A spokesman for the Building Trades, Robert Blakely, said that the TransCanada plan supported its goal of energy self-sufficiency based on our own energy sources. “We are very much heartened by this announcement,” said Blakely. “It is nation building and in the best possible way. Beyond the large number of jobs involved in the construction and maintenance of the pipeline itself; the pipeline is more than just a utility. It connects thousands of high skilled, well-paid jobs in Alberta that will extend for the life of the Energy East project to thousands of high skilled, well-paid jobs in Central and Atlantic Canada.  The successful completion of the ‘Open Season’ will be a win for all Canadians.”

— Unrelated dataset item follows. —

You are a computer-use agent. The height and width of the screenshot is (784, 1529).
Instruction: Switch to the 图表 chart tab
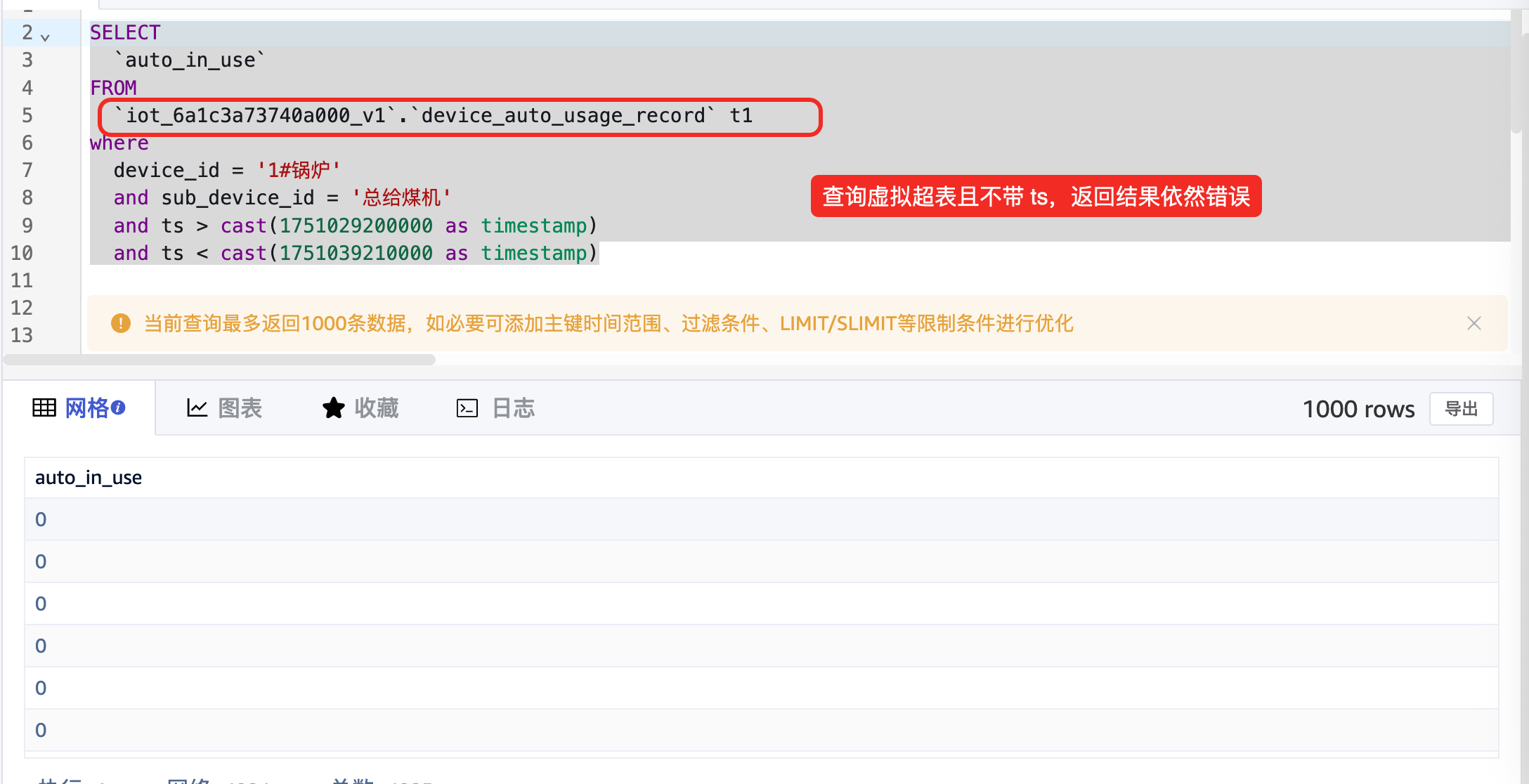coord(240,407)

TransCanada’s announcement comes just two days after Total SA of France said that it would sell its 49 per cent stake in an Alberta oil sands project to Suncor Energy for a $1.65 billion loss. Total would have faced spending an additional $5 billion on the Voyageur Upgrader project and decided that the expense could not be justified.

Total’s exit from the oil sands raises questions about the viability of the projects. One of these questions is whether the Keystone XL pipeline is in fact in the interests of the United States, given that production has been rising there and Canadian oil sands less necessary.

However, the Canadian Building Trades describe the TransCanada plan as “timely” and a good fit with the recent federal budget, which supports the growth of the skilled trades careers in Canada. “Energy jobs are the future and those careers will be in demand.”

Phil Flemming, international vice-president of the International Brotherhood of Electrical Workers, said that Canada will need “to train and attract 300,000 new skilled trades workers in the near term.” This project, he said, will provide “thousands of those jobs.”

Mary Dougherty, the Canadian Director of the Operative Plasterers and Cement Masons International Association of the United States and Canada (OPCMIA) concurred that the Energy East plan will lead to jobs in the direct construction and maintenance trades and the indirect and induced support jobs. “We see this project as a conduit to a better future for all Canadians.”